Bug 1971084

Summary:	[Tracker for BZ #1971118] [GSS] Ceph crash - aio lock
Product:	[Red Hat Storage] Red Hat OpenShift Data Foundation	Reporter:	kelwhite
Component:	ceph	Assignee:	Radoslaw Zarzynski <rzarzyns>
ceph sub component:	RADOS	QA Contact:	Elad <ebenahar>
Status:	CLOSED NOTABUG	Docs Contact:
Severity:	medium
Priority:	high	CC:	bhubbard, bniver, hnallurv, jdurgin, madam, muagarwa, nojha, ocs-bugs, odf-bz-bot, pdhange, sostapov, tim.crockett
Version:	4.5	Keywords:	Tracking
Target Milestone:	---	Flags:	bhubbard: needinfo-
Target Release:	---
Hardware:	Unspecified
OS:	Unspecified
Whiteboard:
Fixed In Version:		Doc Type:	If docs needed, set a value
Doc Text:		Story Points:	---
Clone Of:
Clones:	1971118 (view as bug list)		Environment:
Last Closed:	2021-07-19 19:47:48 UTC	Type:	Bug
Regression:	---	Mount Type:	---
Documentation:	---	CRM:
Verified Versions:		Category:	---
oVirt Team:	---	RHEL 7.3 requirements from Atomic Host:
Cloudforms Team:	---	Target Upstream Version:
Embargoed:
Bug Depends On:
Bug Blocks:	1971118

Comment 12 Yaniv Kaul 2021-07-06 08:25:52 UTC

There's a customer case attached to this BZ, it should not be in low severity. Raised it a bit as well as set priority to it.
Moved to ASSIGNED assuming Brad is handling it - please fix if I'm wrong here.

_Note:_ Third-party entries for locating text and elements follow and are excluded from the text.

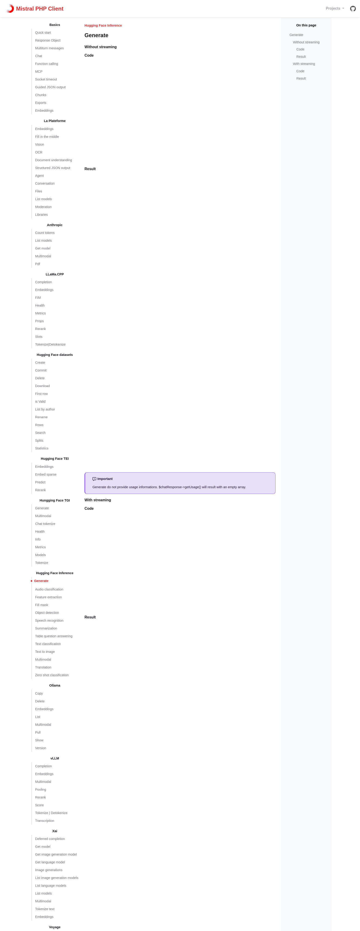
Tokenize (41, 563)
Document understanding (53, 160)
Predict (40, 482)
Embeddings (44, 110)
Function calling (46, 64)
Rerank (40, 329)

Comment 13 Brad Hubbard 2021-07-09 01:57:50 UTC

The ceph-osd crash looks to be a side-effect of the issues occurring on the system at the time. The kernel on this machine was effectively hung at the time leading to significant IO stalls. This was a highly unstable and unpredictable environment in which no application could realistically be expected to continue functioning (this is reinforced by the fact that systemd was seen to be crashing  at the same time). The osd process appears to be in pthread code which is some of the most highly used and bullet-proof code out there so this reinforces that the environment was highly unstable. There is no additional data such as a coredump which would assist us in further pinpointing the exact nature of the issue but I don't believe any further investigation of this crash is a good use of engineering's time since no non-trivial application should be expected to continue functioning in such circumstances (not to mention we would not support such a configuration of all storage on a single vSphere datastore).

If no one objects I propose closing this Bugzilla NOTABUG.